TASK OBJECTIVE
Write out every record in full, keeping each character exactly as it is.

Stored records
'''
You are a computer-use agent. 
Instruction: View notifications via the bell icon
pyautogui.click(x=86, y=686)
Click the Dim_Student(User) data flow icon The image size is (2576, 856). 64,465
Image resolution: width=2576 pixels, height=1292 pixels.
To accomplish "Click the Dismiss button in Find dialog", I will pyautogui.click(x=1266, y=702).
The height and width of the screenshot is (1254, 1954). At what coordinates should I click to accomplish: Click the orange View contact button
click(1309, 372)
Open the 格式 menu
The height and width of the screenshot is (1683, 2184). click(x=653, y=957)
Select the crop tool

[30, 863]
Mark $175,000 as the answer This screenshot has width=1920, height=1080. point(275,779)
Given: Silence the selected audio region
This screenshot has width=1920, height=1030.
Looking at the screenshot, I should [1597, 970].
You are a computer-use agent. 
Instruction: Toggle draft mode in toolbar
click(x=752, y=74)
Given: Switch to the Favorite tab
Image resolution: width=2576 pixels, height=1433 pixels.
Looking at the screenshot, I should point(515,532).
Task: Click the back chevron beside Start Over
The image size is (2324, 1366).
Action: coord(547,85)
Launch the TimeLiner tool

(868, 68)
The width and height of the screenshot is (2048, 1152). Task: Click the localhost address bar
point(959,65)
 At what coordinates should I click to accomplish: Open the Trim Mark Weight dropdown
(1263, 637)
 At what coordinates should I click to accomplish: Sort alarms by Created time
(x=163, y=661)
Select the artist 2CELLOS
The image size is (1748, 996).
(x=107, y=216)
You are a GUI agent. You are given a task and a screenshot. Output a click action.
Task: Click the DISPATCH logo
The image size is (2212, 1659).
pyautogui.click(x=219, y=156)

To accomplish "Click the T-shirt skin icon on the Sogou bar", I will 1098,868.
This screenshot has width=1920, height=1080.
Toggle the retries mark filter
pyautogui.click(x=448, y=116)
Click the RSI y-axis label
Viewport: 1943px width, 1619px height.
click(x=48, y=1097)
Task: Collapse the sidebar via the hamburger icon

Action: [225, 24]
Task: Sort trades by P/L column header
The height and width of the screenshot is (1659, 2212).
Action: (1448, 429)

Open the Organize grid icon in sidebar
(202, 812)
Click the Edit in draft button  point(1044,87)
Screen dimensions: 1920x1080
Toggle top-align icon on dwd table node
'''
RESULT OF THIS TASK
You are a computer-use agent. 
Instruction: View notifications via the bell icon
pyautogui.click(x=86, y=686)
Click the Dim_Student(User) data flow icon The image size is (2576, 856). 64,465
Image resolution: width=2576 pixels, height=1292 pixels.
To accomplish "Click the Dismiss button in Find dialog", I will pyautogui.click(x=1266, y=702).
The height and width of the screenshot is (1254, 1954). At what coordinates should I click to accomplish: Click the orange View contact button
click(1309, 372)
Open the 格式 menu
The height and width of the screenshot is (1683, 2184). click(x=653, y=957)
Select the crop tool

[30, 863]
Mark $175,000 as the answer This screenshot has width=1920, height=1080. point(275,779)
Given: Silence the selected audio region
This screenshot has width=1920, height=1030.
Looking at the screenshot, I should [1597, 970].
You are a computer-use agent. 
Instruction: Toggle draft mode in toolbar
click(x=752, y=74)
Given: Switch to the Favorite tab
Image resolution: width=2576 pixels, height=1433 pixels.
Looking at the screenshot, I should point(515,532).
Task: Click the back chevron beside Start Over
The image size is (2324, 1366).
Action: coord(547,85)
Launch the TimeLiner tool

(868, 68)
The width and height of the screenshot is (2048, 1152). Task: Click the localhost address bar
point(959,65)
 At what coordinates should I click to accomplish: Open the Trim Mark Weight dropdown
(1263, 637)
 At what coordinates should I click to accomplish: Sort alarms by Created time
(x=163, y=661)
Select the artist 2CELLOS
The image size is (1748, 996).
(x=107, y=216)
You are a GUI agent. You are given a task and a screenshot. Output a click action.
Task: Click the DISPATCH logo
The image size is (2212, 1659).
pyautogui.click(x=219, y=156)

To accomplish "Click the T-shirt skin icon on the Sogou bar", I will 1098,868.
This screenshot has width=1920, height=1080.
Toggle the retries mark filter
pyautogui.click(x=448, y=116)
Click the RSI y-axis label
Viewport: 1943px width, 1619px height.
click(x=48, y=1097)
Task: Collapse the sidebar via the hamburger icon

Action: [225, 24]
Task: Sort trades by P/L column header
The height and width of the screenshot is (1659, 2212).
Action: (1448, 429)

Open the Organize grid icon in sidebar
(202, 812)
Click the Edit in draft button  point(1044,87)
Screen dimensions: 1920x1080
Toggle top-align icon on dwd table node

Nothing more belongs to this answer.